§ **What the exercise asks**: Below are some records. Write out the lines from the one containing "Task: Tap the" to the last line, word for word, leaving out pictures.

§ **Records for this task**:
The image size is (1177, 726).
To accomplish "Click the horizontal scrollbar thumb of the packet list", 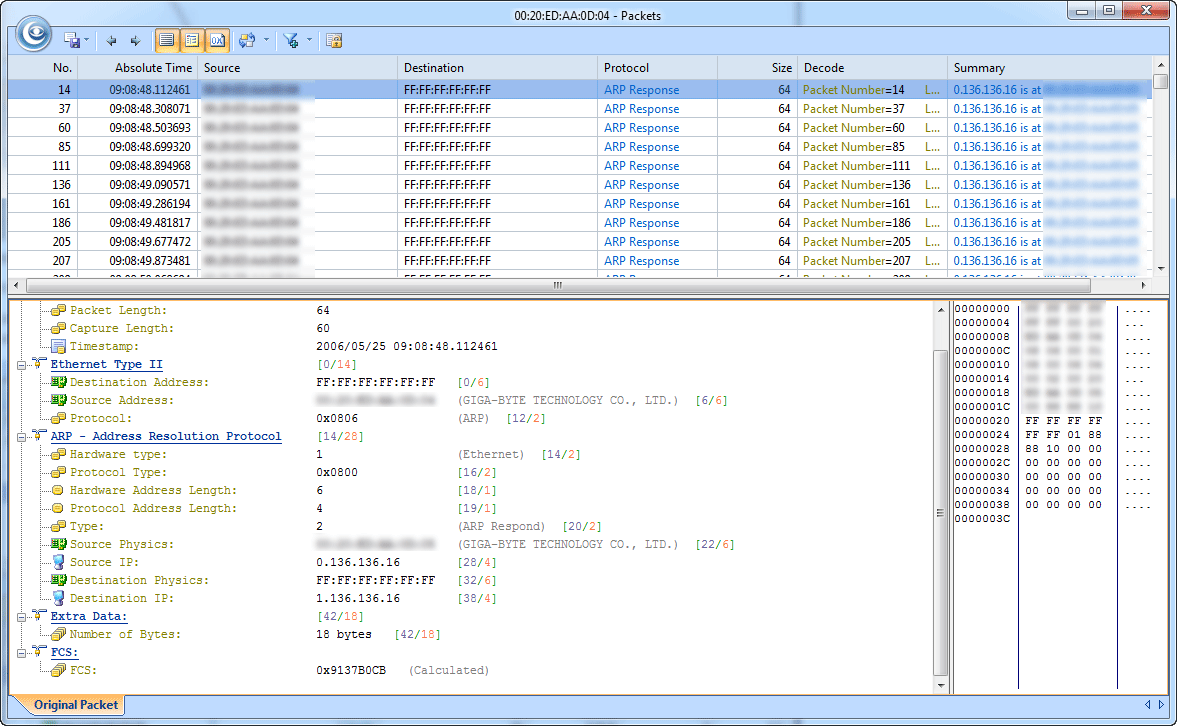I will tap(557, 285).
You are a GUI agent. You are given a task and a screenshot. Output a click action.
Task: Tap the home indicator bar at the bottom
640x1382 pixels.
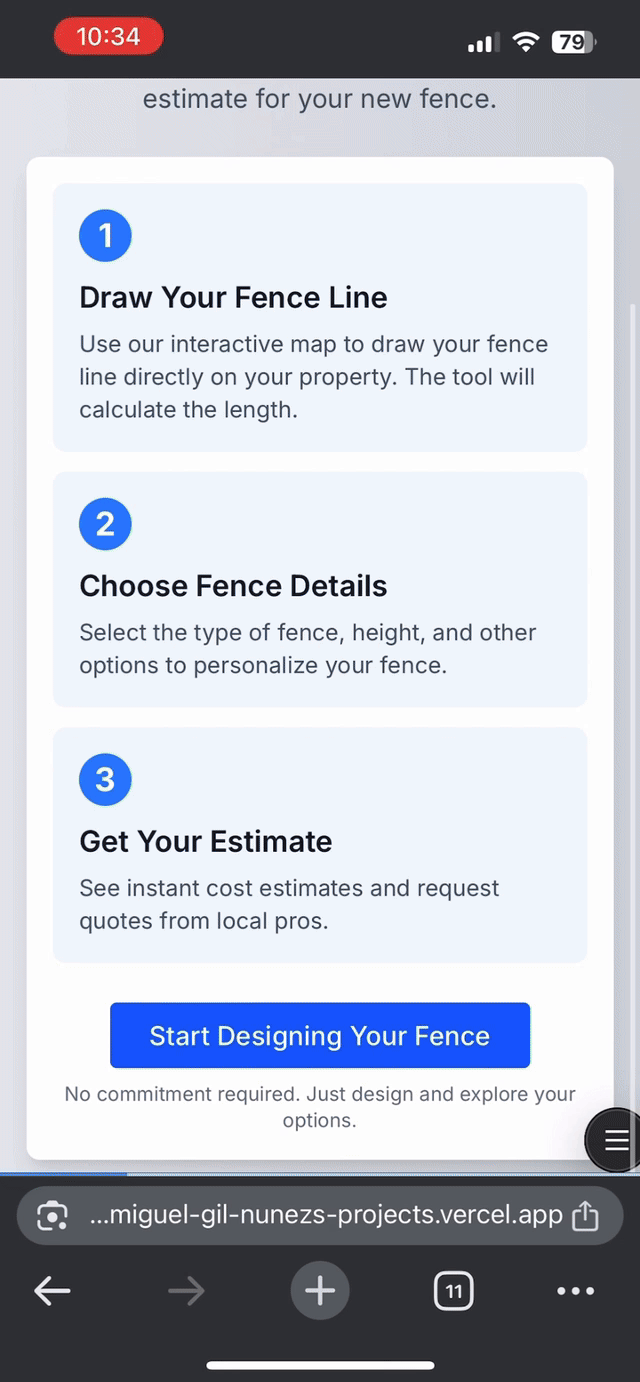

§ **Task solution**:
Task: Tap the home indicator bar at the bottom
640x1382 pixels.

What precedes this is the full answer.